И Хэм. Он может читателю что-то внушить, он может, скажем, тяжелобольному сказать: «Сожми зубы и вставай», это он может сделать. Он может человеку, потерпевшему поражение в любовной драме, сказать: «Все они таковы, твари, вставай и живи дальше просто ей назло». Если Мандельштам говорил: «Пастернака почитать — горло прочистить», то Хэма почитать — зарядку сделать. Ионный душ принять.
В «Старике и море» идеализм более чем очевиден. Это квинтэссенция, итог, лучшее, что он сделал. И пока писал — он понимал это, прямо чувствуется. И она, появившись в «Нью-Йоркере», самом авторитетном и престижном американском журнале, всех купила, просто все были в экстазе.

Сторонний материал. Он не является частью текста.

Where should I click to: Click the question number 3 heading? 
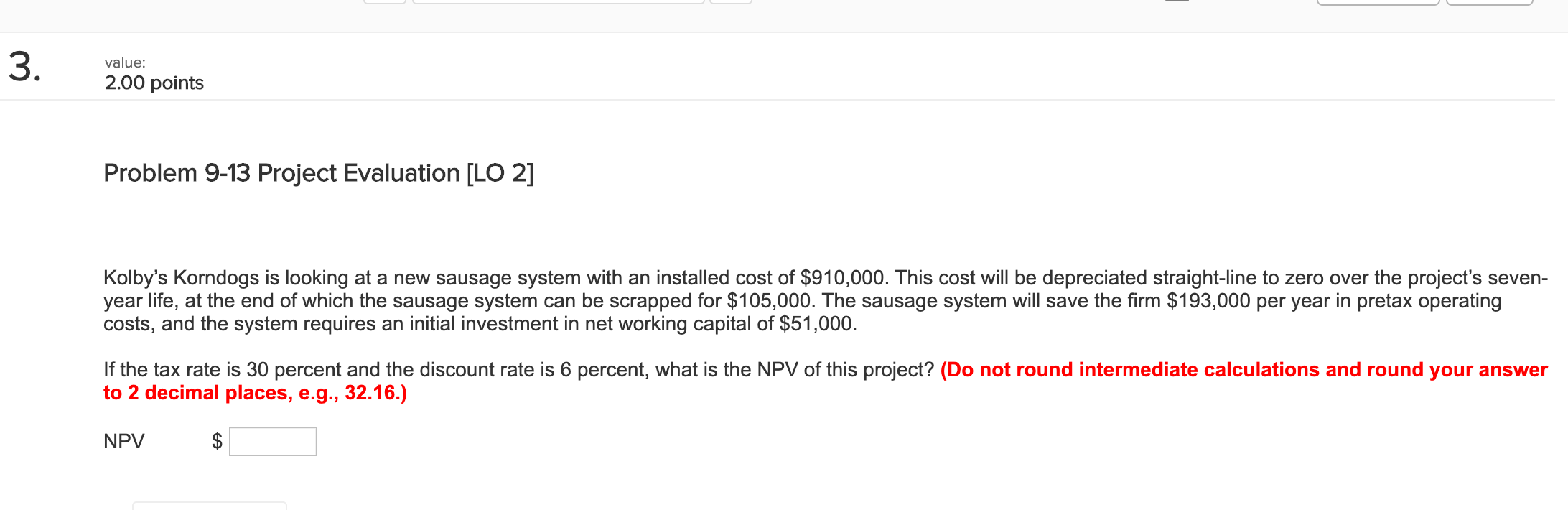(24, 68)
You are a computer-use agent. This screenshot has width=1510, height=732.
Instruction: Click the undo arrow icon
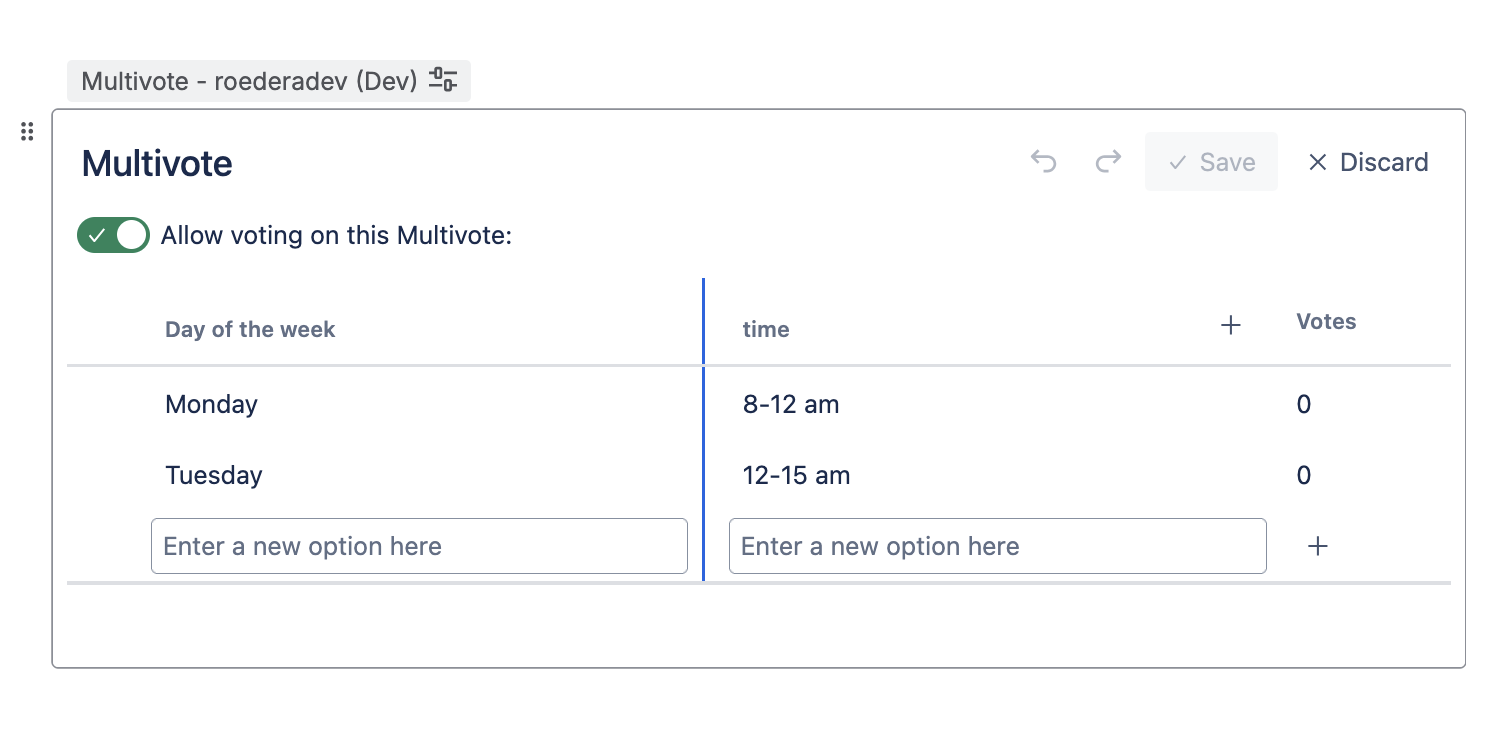[1043, 162]
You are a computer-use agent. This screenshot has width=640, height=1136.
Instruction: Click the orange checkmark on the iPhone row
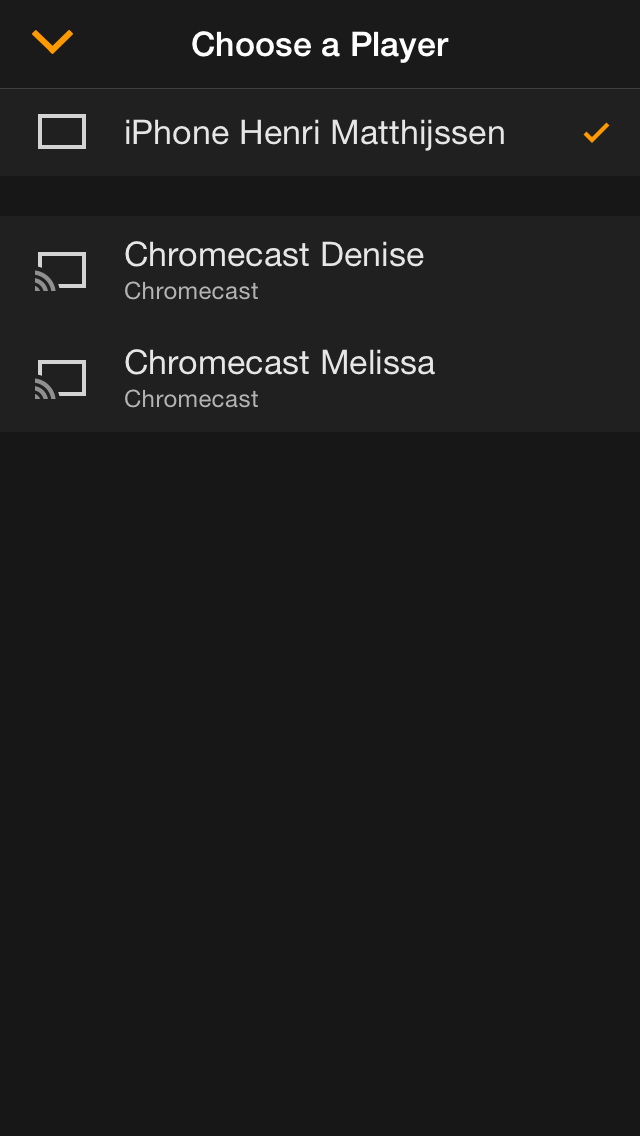596,132
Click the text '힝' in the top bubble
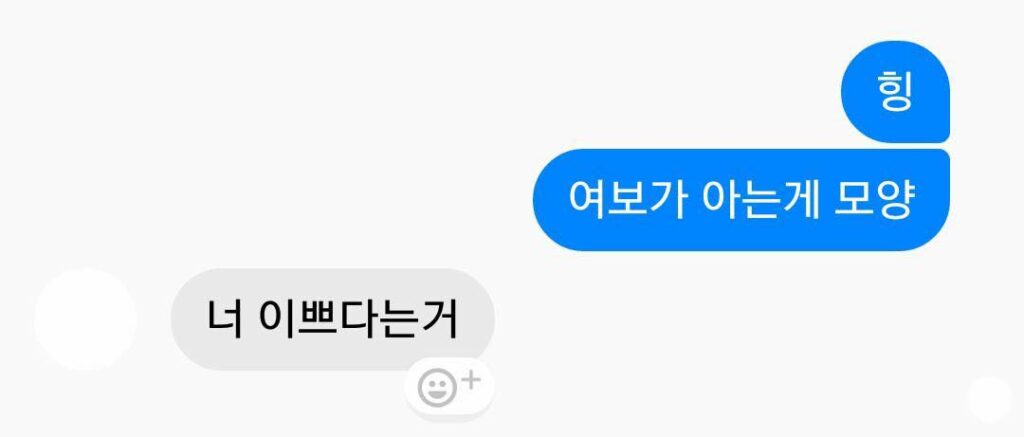This screenshot has height=437, width=1024. pos(895,92)
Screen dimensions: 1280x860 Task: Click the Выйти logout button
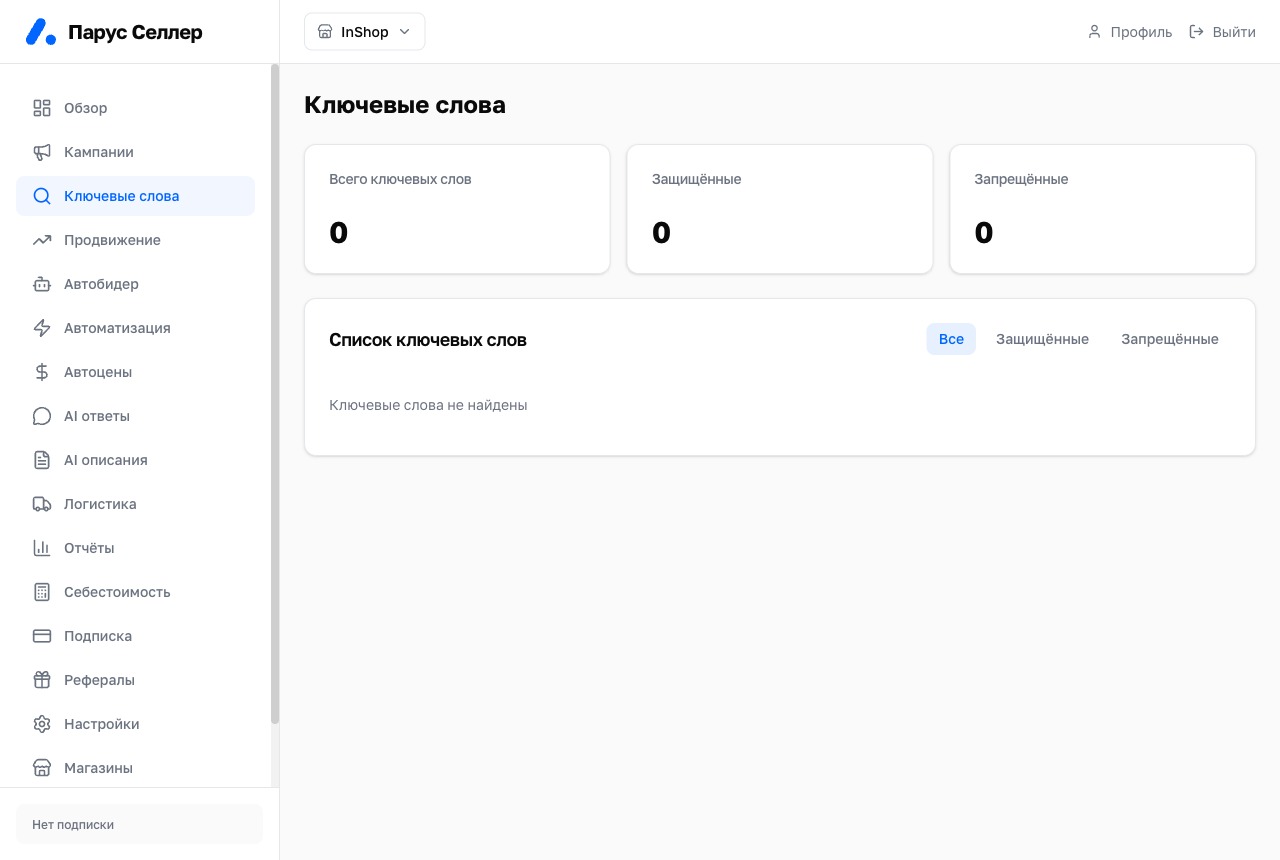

Не говоря уже о том, что хотя у него была репутация военного писателя, он сказал: «Всех, кто развязывает войны, будь моя воля, я бы расстрелял на глазах у всего человечества на самой высокой горе». Это сказано в предисловии к антологии военной прозы, составленной им: предисловие тоже очень форсистое, такое с ученым видом знатока военной проблематики, — но в нем нет культа войны, который очень присущ большинству его третьестепенных подражателей, и российских, и не российских, каких угодно.
Он любил женщин, причем железных, которые могут много выпить, журналисток любил и путешественниц. Он любил таких подчинять. Как только они подчинялись, они становились ему неинтересны. Давайте наконец все-таки скажем неполиткорректную вещь. Конечно, истинные ценности гендерно безотносительны, да, что называется, irrelevant. Они не привязаны к полу. Но ничего не поделаешь, есть искусство мужское, есть искусство женское, потому что не зря же Карл Маркс говорил: «В мужчине ценю силу, в женщине — слабость».